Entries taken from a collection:
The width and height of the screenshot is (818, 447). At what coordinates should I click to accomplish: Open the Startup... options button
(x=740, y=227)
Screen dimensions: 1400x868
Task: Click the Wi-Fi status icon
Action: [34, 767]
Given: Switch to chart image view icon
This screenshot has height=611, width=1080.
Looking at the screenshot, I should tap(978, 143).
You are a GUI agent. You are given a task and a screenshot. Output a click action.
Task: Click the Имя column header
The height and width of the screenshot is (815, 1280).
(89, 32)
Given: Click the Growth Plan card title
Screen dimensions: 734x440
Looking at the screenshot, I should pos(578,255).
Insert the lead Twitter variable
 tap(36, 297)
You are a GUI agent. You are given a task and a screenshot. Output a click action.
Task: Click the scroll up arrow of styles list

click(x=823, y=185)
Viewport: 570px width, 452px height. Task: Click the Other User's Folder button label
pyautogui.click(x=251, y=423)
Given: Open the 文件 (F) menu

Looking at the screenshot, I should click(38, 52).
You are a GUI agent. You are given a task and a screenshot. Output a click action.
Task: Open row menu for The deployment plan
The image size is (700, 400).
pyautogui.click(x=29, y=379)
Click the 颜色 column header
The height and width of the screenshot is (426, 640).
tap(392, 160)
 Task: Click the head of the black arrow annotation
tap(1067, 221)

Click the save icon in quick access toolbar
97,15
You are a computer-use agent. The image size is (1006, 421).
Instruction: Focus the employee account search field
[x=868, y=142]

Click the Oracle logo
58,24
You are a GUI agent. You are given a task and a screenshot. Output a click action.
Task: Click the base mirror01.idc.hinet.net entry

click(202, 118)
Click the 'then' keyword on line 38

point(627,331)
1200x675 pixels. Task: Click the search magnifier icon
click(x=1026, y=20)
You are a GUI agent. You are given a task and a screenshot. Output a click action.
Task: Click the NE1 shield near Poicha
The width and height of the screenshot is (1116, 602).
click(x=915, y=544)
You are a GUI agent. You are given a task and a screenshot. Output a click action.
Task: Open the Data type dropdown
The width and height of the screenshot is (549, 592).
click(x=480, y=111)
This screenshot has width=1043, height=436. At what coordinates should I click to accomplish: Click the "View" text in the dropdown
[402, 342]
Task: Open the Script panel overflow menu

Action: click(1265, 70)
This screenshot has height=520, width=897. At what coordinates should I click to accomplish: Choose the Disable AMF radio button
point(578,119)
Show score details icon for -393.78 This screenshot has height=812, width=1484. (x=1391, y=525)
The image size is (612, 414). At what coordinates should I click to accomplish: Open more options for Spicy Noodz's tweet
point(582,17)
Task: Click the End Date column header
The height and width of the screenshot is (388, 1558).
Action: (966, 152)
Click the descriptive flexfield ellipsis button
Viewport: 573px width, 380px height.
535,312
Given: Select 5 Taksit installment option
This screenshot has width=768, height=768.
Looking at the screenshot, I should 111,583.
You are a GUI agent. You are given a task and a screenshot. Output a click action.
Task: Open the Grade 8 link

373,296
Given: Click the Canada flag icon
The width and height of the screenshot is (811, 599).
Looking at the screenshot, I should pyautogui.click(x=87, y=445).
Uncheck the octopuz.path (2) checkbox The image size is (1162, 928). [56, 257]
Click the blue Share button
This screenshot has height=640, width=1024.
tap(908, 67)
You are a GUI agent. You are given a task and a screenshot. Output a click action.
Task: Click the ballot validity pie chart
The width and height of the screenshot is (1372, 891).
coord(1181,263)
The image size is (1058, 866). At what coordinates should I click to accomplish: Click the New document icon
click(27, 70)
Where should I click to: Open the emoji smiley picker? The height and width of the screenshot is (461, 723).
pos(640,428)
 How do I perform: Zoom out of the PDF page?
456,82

What you are asked to do:
Nothing may be omitted; retype every record exactly.

Answer to this task:
The width and height of the screenshot is (818, 447). At what coordinates should I click to accomplish: Open the Startup... options button
(x=740, y=227)
Screen dimensions: 1400x868
Task: Click the Wi-Fi status icon
Action: [34, 767]
Given: Switch to chart image view icon
This screenshot has height=611, width=1080.
Looking at the screenshot, I should tap(978, 143).
You are a GUI agent. You are given a task and a screenshot. Output a click action.
Task: Click the Имя column header
The height and width of the screenshot is (815, 1280).
(89, 32)
Given: Click the Growth Plan card title
Screen dimensions: 734x440
Looking at the screenshot, I should pos(578,255).
Insert the lead Twitter variable
 tap(36, 297)
You are a GUI agent. You are given a task and a screenshot. Output a click action.
Task: Click the scroll up arrow of styles list

click(x=823, y=185)
Viewport: 570px width, 452px height. Task: Click the Other User's Folder button label
pyautogui.click(x=251, y=423)
Given: Open the 文件 (F) menu

Looking at the screenshot, I should click(38, 52).
You are a GUI agent. You are given a task and a screenshot. Output a click action.
Task: Open row menu for The deployment plan
The image size is (700, 400).
pyautogui.click(x=29, y=379)
Click the 颜色 column header
The height and width of the screenshot is (426, 640).
tap(392, 160)
 Task: Click the head of the black arrow annotation
tap(1067, 221)

Click the save icon in quick access toolbar
97,15
You are a computer-use agent. The image size is (1006, 421).
Instruction: Focus the employee account search field
[x=868, y=142]

Click the Oracle logo
58,24
You are a GUI agent. You are given a task and a screenshot. Output a click action.
Task: Click the base mirror01.idc.hinet.net entry

click(202, 118)
Click the 'then' keyword on line 38

point(627,331)
1200x675 pixels. Task: Click the search magnifier icon
click(x=1026, y=20)
You are a GUI agent. You are given a task and a screenshot. Output a click action.
Task: Click the NE1 shield near Poicha
The width and height of the screenshot is (1116, 602).
click(x=915, y=544)
You are a GUI agent. You are given a task and a screenshot. Output a click action.
Task: Open the Data type dropdown
The width and height of the screenshot is (549, 592).
click(x=480, y=111)
This screenshot has width=1043, height=436. At what coordinates should I click to accomplish: Click the "View" text in the dropdown
[402, 342]
Task: Open the Script panel overflow menu

Action: click(1265, 70)
This screenshot has height=520, width=897. At what coordinates should I click to accomplish: Choose the Disable AMF radio button
point(578,119)
Show score details icon for -393.78 This screenshot has height=812, width=1484. (x=1391, y=525)
The image size is (612, 414). At what coordinates should I click to accomplish: Open more options for Spicy Noodz's tweet
point(582,17)
Task: Click the End Date column header
The height and width of the screenshot is (388, 1558).
Action: (966, 152)
Click the descriptive flexfield ellipsis button
Viewport: 573px width, 380px height.
535,312
Given: Select 5 Taksit installment option
This screenshot has width=768, height=768.
Looking at the screenshot, I should 111,583.
You are a GUI agent. You are given a task and a screenshot. Output a click action.
Task: Open the Grade 8 link

373,296
Given: Click the Canada flag icon
The width and height of the screenshot is (811, 599).
Looking at the screenshot, I should pyautogui.click(x=87, y=445).
Uncheck the octopuz.path (2) checkbox The image size is (1162, 928). [56, 257]
Click the blue Share button
This screenshot has height=640, width=1024.
tap(908, 67)
You are a GUI agent. You are given a task and a screenshot. Output a click action.
Task: Click the ballot validity pie chart
The width and height of the screenshot is (1372, 891).
coord(1181,263)
The image size is (1058, 866). At what coordinates should I click to accomplish: Click the New document icon
click(27, 70)
Where should I click to: Open the emoji smiley picker? The height and width of the screenshot is (461, 723).
pos(640,428)
 How do I perform: Zoom out of the PDF page?
456,82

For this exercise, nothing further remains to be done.